Мариэтт исполнилось тридцать. Она уже давно, предчувствуя приближение этой даты, с ужасом говорила:

- Не с чем поздравлять меня, не хочу принимать поздравления.

Потом передумала:

- Ну что поделаешь, все равно! Отказаться от празднования глупо, настроение еще больше испортится.

Да разве я не знаю ее, черт возьми! Разве она в состоянии лишить своих родственников пирушки, отнять у них возможность заменить хлеб сдобной булочкой? Значит, будем веселиться. День рождения - в будни, посреди недели, но нельзя же закрыть магазин, уйти из банка или суда по такой причине. Само собой разумеется, перенесем на воскресенье, так удобнее всем. А кроме того, чтобы избавить Мариэтт в ее праздник от дополнительной нагрузки, празднество устраивается у тестя и тещи. Собирают "всех, всех" (восклицает мадам Гимарш), а точнее говоря, тех, кого Никола (на своем собственном языке, который у нас все больше входит в употребление) прозвал: бабуль, дедуль, теть Арлетт, теть Симон, теть Габ, дядерик, мамуль, папуль с двумя детками и дядя Тио (родственников с моей стороны он не величает ни дедуль, ни бабуль, и мне кажется это более уважительным, хотя жене моей, без сомнения, такие отношения представляются сухими).

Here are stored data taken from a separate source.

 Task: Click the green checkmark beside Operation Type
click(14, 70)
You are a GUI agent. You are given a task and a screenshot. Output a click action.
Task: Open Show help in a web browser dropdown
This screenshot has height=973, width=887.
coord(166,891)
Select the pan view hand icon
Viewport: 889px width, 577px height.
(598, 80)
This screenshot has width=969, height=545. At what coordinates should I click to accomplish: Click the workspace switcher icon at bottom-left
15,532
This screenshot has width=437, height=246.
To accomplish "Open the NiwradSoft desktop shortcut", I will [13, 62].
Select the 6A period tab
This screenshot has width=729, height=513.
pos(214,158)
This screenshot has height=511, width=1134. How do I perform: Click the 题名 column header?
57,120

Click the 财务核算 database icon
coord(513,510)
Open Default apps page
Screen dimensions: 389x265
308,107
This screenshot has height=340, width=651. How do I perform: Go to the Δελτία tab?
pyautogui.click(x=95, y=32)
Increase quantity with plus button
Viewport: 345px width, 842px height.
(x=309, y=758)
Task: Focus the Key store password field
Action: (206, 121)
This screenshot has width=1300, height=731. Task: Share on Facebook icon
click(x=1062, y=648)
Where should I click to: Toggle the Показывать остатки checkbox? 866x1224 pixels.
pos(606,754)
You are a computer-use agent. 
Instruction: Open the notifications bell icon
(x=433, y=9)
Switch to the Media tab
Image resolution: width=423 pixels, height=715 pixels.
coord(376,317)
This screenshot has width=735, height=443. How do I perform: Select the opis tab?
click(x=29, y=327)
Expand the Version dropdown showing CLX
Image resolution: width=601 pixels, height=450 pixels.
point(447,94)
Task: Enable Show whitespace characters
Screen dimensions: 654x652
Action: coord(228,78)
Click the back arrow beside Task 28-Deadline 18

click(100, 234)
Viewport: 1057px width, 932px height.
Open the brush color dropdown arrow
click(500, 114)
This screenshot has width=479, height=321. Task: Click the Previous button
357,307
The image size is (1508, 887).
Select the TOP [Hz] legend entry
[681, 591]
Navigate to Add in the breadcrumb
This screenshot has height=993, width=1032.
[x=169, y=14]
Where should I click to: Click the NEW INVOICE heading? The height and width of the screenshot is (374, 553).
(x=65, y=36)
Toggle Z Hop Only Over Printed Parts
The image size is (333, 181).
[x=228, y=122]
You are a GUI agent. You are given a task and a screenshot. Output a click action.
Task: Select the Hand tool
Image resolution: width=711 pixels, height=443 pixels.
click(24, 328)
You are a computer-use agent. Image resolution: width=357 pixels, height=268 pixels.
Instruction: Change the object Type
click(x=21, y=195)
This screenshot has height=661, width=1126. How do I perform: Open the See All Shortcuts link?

Кончаем обедать. Подают сладкое. Пояс стал мне тесен, к тому же здесь душно. Кухня и нежность, одно порождающее другое, в этом доме всегда в преизбытке, как и вино, согласно традициям города Анже и стараниям тестя, который никогда не бывает в кафе и никому не простит пренебрежения к его спиртным напиткам.

- Катрин! - кричит Габриэль. - Не смей вставать, сиди!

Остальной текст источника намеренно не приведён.